Given the records below, set each one down again exactly as it reads.

···

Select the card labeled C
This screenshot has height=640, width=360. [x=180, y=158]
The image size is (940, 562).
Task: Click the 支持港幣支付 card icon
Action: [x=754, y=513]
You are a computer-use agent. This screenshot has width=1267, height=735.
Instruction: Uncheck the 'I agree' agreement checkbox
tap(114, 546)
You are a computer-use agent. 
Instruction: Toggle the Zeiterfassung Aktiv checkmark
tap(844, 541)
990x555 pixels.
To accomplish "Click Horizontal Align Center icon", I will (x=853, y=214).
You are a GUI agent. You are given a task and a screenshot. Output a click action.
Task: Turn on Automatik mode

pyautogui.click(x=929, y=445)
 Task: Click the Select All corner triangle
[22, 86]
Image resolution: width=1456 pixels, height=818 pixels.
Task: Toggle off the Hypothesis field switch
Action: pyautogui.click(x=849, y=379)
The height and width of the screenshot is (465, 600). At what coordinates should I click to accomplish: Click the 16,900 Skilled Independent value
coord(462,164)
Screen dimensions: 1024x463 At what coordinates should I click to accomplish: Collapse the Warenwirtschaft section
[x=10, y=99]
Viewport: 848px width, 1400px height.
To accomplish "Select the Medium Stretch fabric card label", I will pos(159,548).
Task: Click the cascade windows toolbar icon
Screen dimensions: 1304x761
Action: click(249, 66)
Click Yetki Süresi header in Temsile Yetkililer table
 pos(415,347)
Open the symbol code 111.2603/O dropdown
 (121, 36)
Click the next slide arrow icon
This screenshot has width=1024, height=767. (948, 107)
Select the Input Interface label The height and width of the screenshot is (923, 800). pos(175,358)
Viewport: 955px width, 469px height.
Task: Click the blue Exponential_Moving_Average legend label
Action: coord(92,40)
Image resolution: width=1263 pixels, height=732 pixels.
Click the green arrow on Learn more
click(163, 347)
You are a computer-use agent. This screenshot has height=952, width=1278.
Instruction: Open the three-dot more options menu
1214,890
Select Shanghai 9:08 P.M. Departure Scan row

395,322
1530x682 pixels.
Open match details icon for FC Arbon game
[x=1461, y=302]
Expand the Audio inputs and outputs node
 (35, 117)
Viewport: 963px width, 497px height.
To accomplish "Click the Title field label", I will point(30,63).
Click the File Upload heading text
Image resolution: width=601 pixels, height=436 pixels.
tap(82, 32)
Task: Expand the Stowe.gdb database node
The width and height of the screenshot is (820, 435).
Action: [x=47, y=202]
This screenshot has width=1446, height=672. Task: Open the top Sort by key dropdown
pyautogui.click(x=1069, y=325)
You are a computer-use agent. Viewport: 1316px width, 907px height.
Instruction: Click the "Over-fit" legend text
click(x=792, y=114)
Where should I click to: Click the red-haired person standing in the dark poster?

···

* Exercise result
Select the card labeled C
This screenshot has height=640, width=360. [x=180, y=158]
The image size is (940, 562).
Task: Click the 支持港幣支付 card icon
Action: [x=754, y=513]
You are a computer-use agent. This screenshot has width=1267, height=735.
Instruction: Uncheck the 'I agree' agreement checkbox
tap(114, 546)
You are a computer-use agent. 
Instruction: Toggle the Zeiterfassung Aktiv checkmark
tap(844, 541)
990x555 pixels.
To accomplish "Click Horizontal Align Center icon", I will (x=853, y=214).
You are a GUI agent. You are given a task and a screenshot. Output a click action.
Task: Turn on Automatik mode

pyautogui.click(x=929, y=445)
 Task: Click the Select All corner triangle
[22, 86]
Image resolution: width=1456 pixels, height=818 pixels.
Task: Toggle off the Hypothesis field switch
Action: pyautogui.click(x=849, y=379)
The height and width of the screenshot is (465, 600). At what coordinates should I click to accomplish: Click the 16,900 Skilled Independent value
coord(462,164)
Screen dimensions: 1024x463 At what coordinates should I click to accomplish: Collapse the Warenwirtschaft section
[x=10, y=99]
Viewport: 848px width, 1400px height.
To accomplish "Select the Medium Stretch fabric card label", I will pos(159,548).
Task: Click the cascade windows toolbar icon
Screen dimensions: 1304x761
Action: click(249, 66)
Click Yetki Süresi header in Temsile Yetkililer table
 pos(415,347)
Open the symbol code 111.2603/O dropdown
 (121, 36)
Click the next slide arrow icon
This screenshot has width=1024, height=767. (948, 107)
Select the Input Interface label The height and width of the screenshot is (923, 800). pos(175,358)
Viewport: 955px width, 469px height.
Task: Click the blue Exponential_Moving_Average legend label
Action: coord(92,40)
Image resolution: width=1263 pixels, height=732 pixels.
Click the green arrow on Learn more
click(163, 347)
You are a computer-use agent. This screenshot has height=952, width=1278.
Instruction: Open the three-dot more options menu
1214,890
Select Shanghai 9:08 P.M. Departure Scan row

395,322
1530x682 pixels.
Open match details icon for FC Arbon game
[x=1461, y=302]
Expand the Audio inputs and outputs node
 (35, 117)
Viewport: 963px width, 497px height.
To accomplish "Click the Title field label", I will point(30,63).
Click the File Upload heading text
Image resolution: width=601 pixels, height=436 pixels.
tap(82, 32)
Task: Expand the Stowe.gdb database node
The width and height of the screenshot is (820, 435).
Action: [x=47, y=202]
This screenshot has width=1446, height=672. Task: Open the top Sort by key dropdown
pyautogui.click(x=1069, y=325)
You are a computer-use agent. Viewport: 1316px width, 907px height.
Instruction: Click the "Over-fit" legend text
click(x=792, y=114)
Where should I click to: Click the red-haired person standing in the dark poster?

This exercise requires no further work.